Dies ist kein völlig neuer Modus für die Gruppe. 2010 veröffentlichte sie zwei Alben: das erste, Plastic Beach, erfreute mit Horden bekannter Musiker; das zweite, The Fall, nur mit ein paar wenigen.Letzteres hat viel mit The Now Now gemein. Beide wurden während Tourneen durch Nordamerika für das vorherige Album der Band aufgenommen und beide enthalten mehrere Songs, die nach US-Orten benannt sind. Doch während The Fall eine etwas sanftere Seite der Gorillaz zeigte, bietet The Now Now eine ausgedehntere Atempause von dem mitunter stressigen Maximalismus, der das Werk der Band charakterisiert. Es verbreitet ein willkommenes Gefühl der Ruhe, wobei Albarn wieder einmal sein Talent fürs Schreiben von Songs unter Beweis stellt, die sowohl herzzerreißend als auch beiläufig unterhaltend sind – der Trick, der Blurs klassische Balladen so schön machte.
„Idaho“ und „One Percent“ sind langsame, auf das Wesentliche reduzierte Schaustücke dieser besonderen Fähigkeit, während „Humility“ Bensons Gitarrenfiguren mit lässig entzückendem Gesang kombiniert. Selbst die charakteristischeren Gorillaz Schöpfungen – „Lake Zurich“, eine unruhige Beinahe-Instrumentalnummer, die von einem Breakbeat und lebhafter Cowbell angetrieben wird, und „Tranz“, mit seinem schwungvollen Groove und matschigen Synthesizern – strahlen eine friedliche Ruhe aus.

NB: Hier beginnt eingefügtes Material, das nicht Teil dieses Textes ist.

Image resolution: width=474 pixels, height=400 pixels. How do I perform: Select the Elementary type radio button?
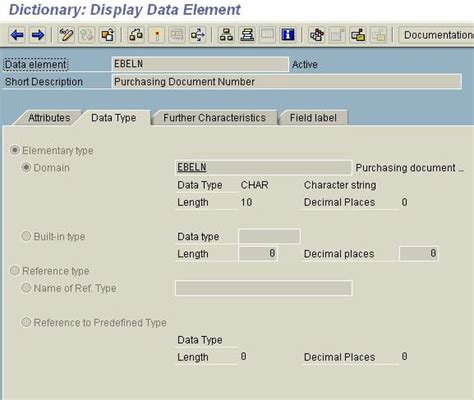pos(15,150)
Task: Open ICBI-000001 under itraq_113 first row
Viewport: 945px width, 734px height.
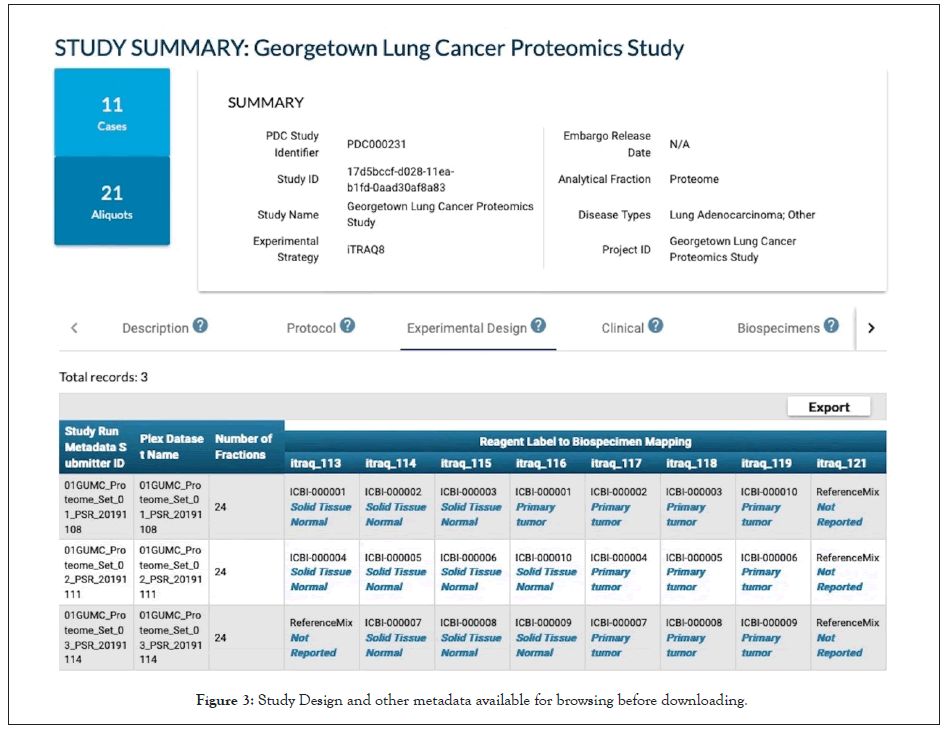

Auf dem textlichen Level ist es schwerer, einen Zugang zu diesem Album zu finden. Die Gorillaz Songs zeichnen sich traditionell durch verwirrend abstrakte Texte aus; Albarn mag zwar den Produzenten James Ford als die “sense police” bezeichnen, weil er auf Verständlichkeit besteht, aber sein Einfluss dürfte doch eher gering oder wenig effektiv gewesen sein. Dennoch ist The Now Now trotz des Geschwafels über weite Strecken betörend – ein Gorillaz Album, das ausnahmsweise nicht als Lautsprecher für die Kakophonie des modernen Lebens dient, sondern als Salbe.